You only need to regenerate the plan if the schema, source, or config changed.


Step 4 — Run a processor

profile — measure the data

schemaforge profile --plan plan.yaml --out-json profile.json

profile reports, per the example run, records: 7 total tokens: 259 content: 63 (24.3%). In full it gives you:

Metric Meaning
Record counts by entity How many rows each entity has.
Total token count Exact token count over full records, using o200k_base (with cl100k_base as a cross-check).
Content-only token count Tokens from fields whose role is in content_roles — the part that is "real content" rather than structure.
Structural token count Tokens attributable to keys and structure.
Per-field metrics Coverage %, distinct counts, date ranges, numeric min/max/mean, and categorical top values.

Profiling is streaming, and its output validates against a bundled contract (schemaforge validate --json profile.json --kind profile).

deidentify — the main job

schemaforge init-secret --out secret.key           # once
schemaforge deidentify --plan plan.yaml --out ./clean --secret-file secret.key

Each field is transformed according to its role:

Role What de-identify does
identifier Replaced with a deterministic keyed surrogate (a stable pseudonym; never equal to the source value).
Primary & foreign keys Replaced with deterministic surrogates that share a namespace, so a PK and the FKs that reference it map identically and joins survive.
quasi_identifier Generalized — names → synthetic tokens, dates → year, ages → bands (with a 90+ cap), ZIP → prefix.
date Interval-preserving shift (or generalized to year with --date-strategy generalize). A date that cannot be parsed is redacted, never passed through.
free_text Scrubbed of: the record's own identifiers, any person name carried from another entity, and shape-detected identifiers (email, phone, SSN, IP, URL, long number runs).
numeric, categorical, boolean Passed through unchanged.
structural Passed through unless it is a primary or foreign key.

Determinism. Given the same secret, the same input always produces the same surrogate — so re-runs are stable and cross-entity joins line up. The secret comes from init-secret, is never logged, and must be kept private.

Date strategy and grouping. --date-strategy shift (default) moves dates by a consistent offset within a group, preserving intervals; --date-strategy generalize reduces each date to its year. Use --group-key KEY to set the field that records are grouped by (e.g. all of one customer's dates shift by the same offset).

Fail-closed leak scan. Before anything is delivered, a shape-based net checks every output value against known identifier shapes — so even a field the classifier mislabeled is caught, and the run stops with exit code 2 having written nothing to --out. The output is built in a staging directory; it appears in --out only on a clean pass (fail-closed).

(What is being asked):
Reproduce the schemaforge guide word for word, starting at the words "free_text Scrubbed of: the" and stopping after "Passed through unchanged.". The material that comes next is drawn from an unrelated source.

(Supplied information):
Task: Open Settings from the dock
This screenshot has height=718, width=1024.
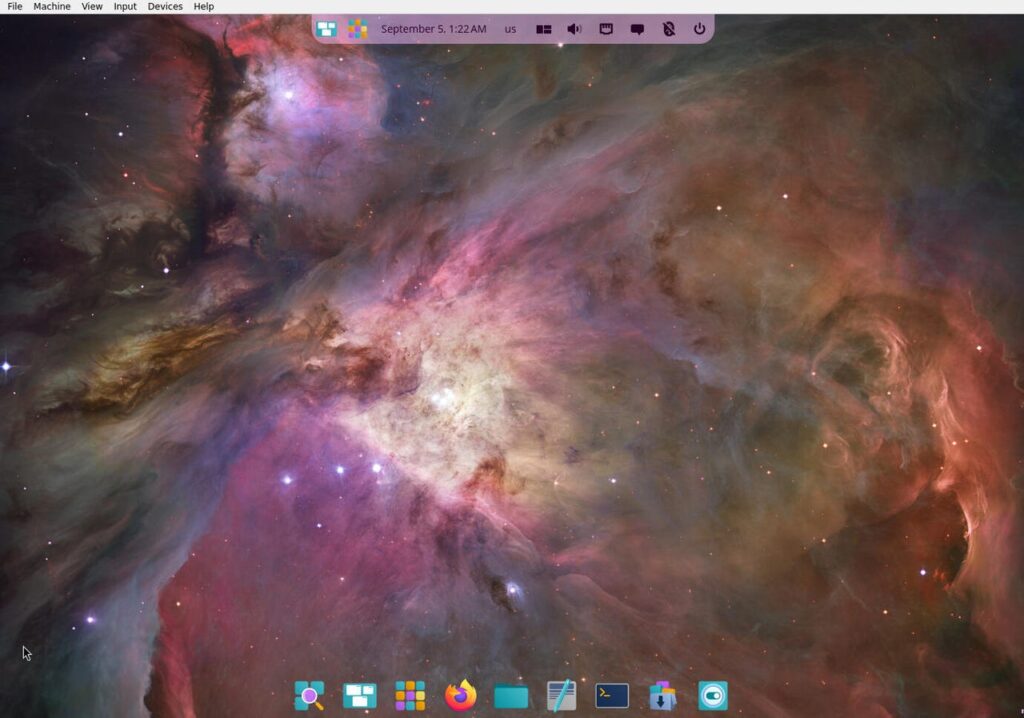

(Answer to the task):
free_text Scrubbed of: the record's own identifiers, any person name carried from another entity, and shape-detected identifiers (email, phone, SSN, IP, URL, long number runs).
numeric, categorical, boolean Passed through unchanged.